10. An object detecting apparatus, characterized by comprising:

the image acquisition module is used for acquiring an image in the vehicle cabin to be detected;

the image detection module is used for carrying out target detection on the to-be-detected image in the vehicle cabin when the number of people in the vehicle cabin is reduced, and determining whether the to-be-detected object exists in the to-be-detected image in the vehicle cabin;

and the prompt module is used for responding that the duration of the state of the object to be detected in the image in the vehicle cabin to be detected exceeds the preset duration and sending prompt information.
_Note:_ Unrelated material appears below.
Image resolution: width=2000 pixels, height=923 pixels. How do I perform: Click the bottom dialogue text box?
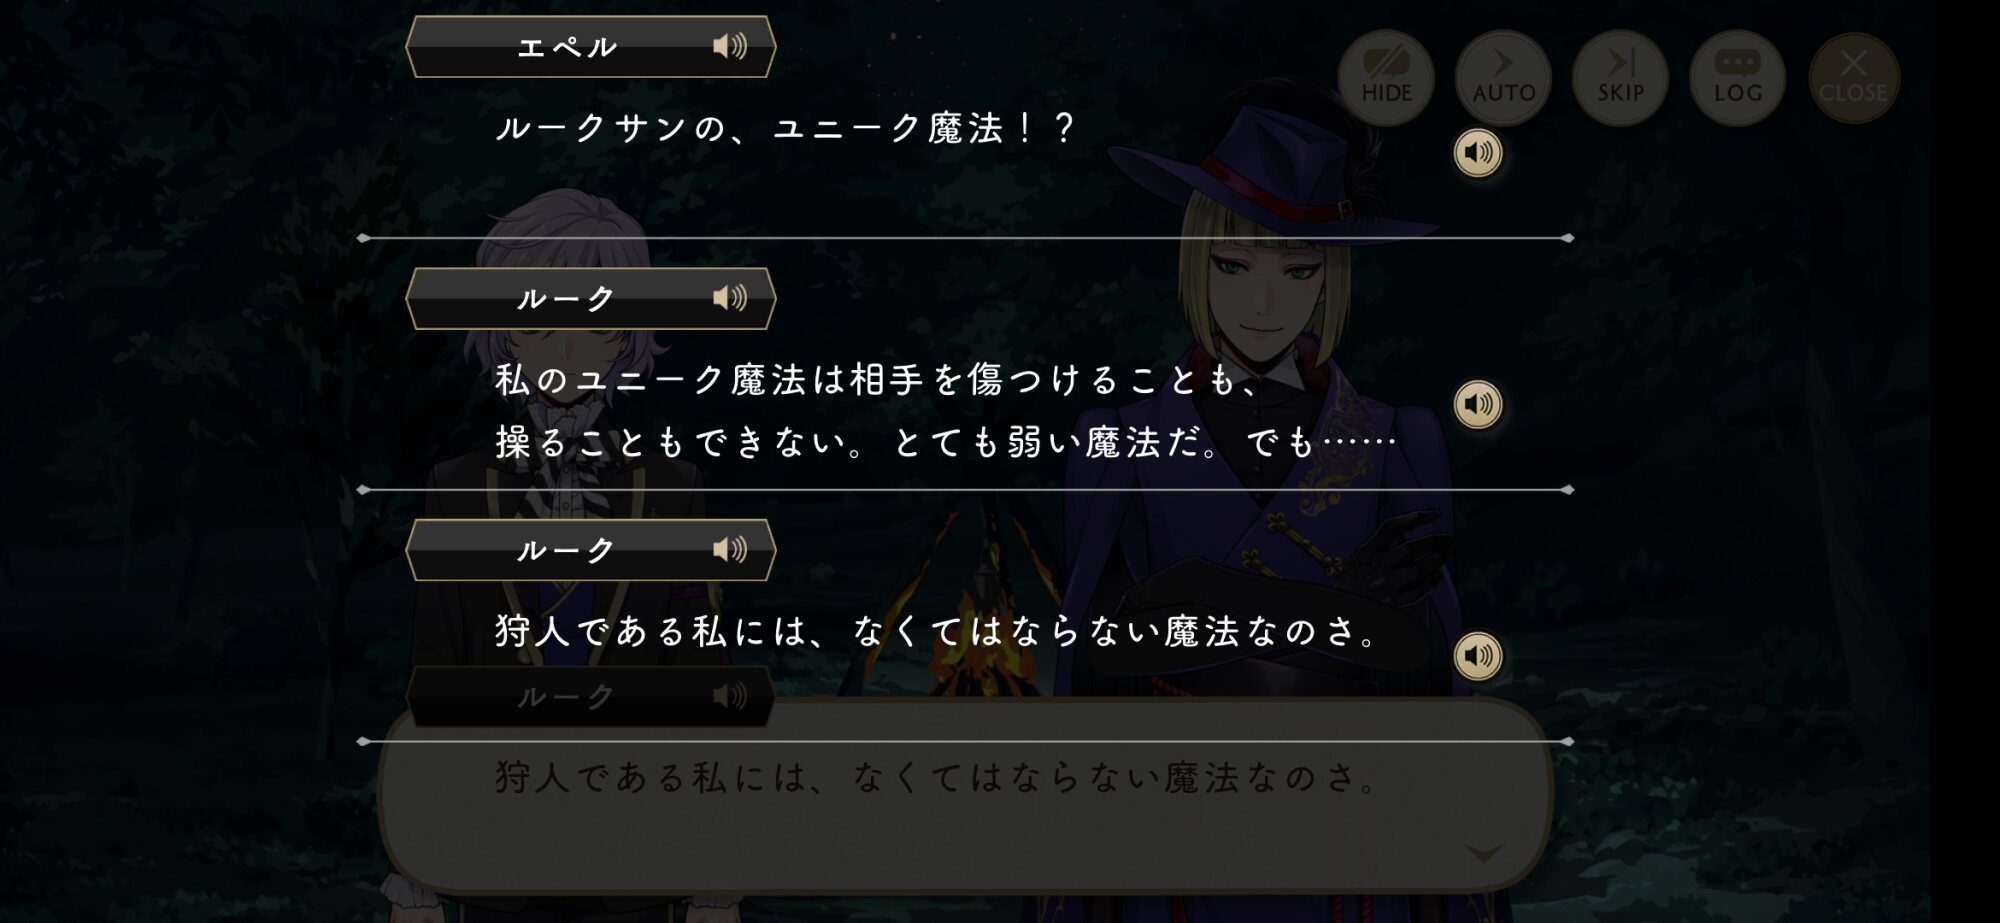965,795

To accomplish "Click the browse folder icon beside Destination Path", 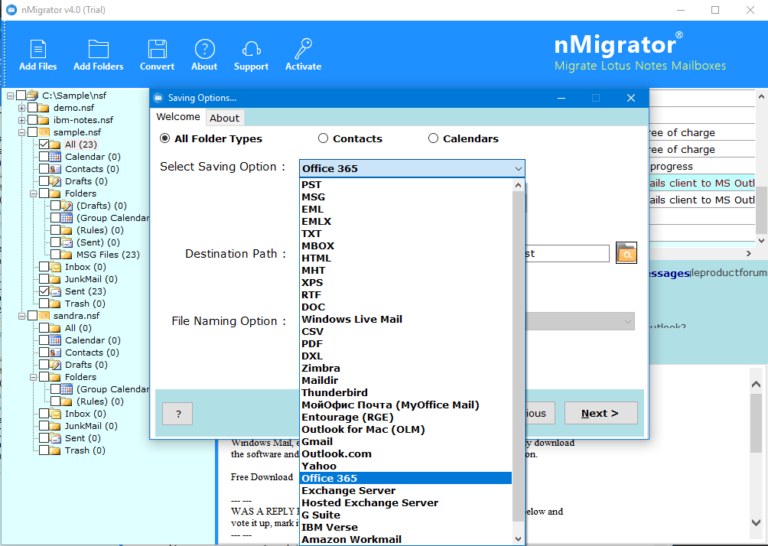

11. The object detecting device according to claim 10, wherein the prompting module, when being configured to send the prompt message in response to that a duration of a state in which the object to be detected exists in the image in the vehicle cabin to be detected exceeds a preset duration, includes:

12. The object detecting device according to claim 10 or 11, wherein the reduced cabin occupants are drivers and passengers, and after the image detecting module determines that the object to be detected exists in the cabin image to be detected, before the prompting module issues the prompting message, the image detecting module is further configured to:

13. An electronic device, comprising: a processor, a memory and a bus, the memory storing machine-readable instructions executable by the processor, the processor and the memory communicating over the bus when the electronic device is operating, the machine-readable instructions when executed by the processor performing the steps of the object detection method according to any one of claims 1 to 9.

14. A computer-readable storage medium, characterized in that the computer-readable storage medium has stored thereon a computer program which, when being executed by a processor, carries out the steps of the object detection method according to one of claims 1 to 9.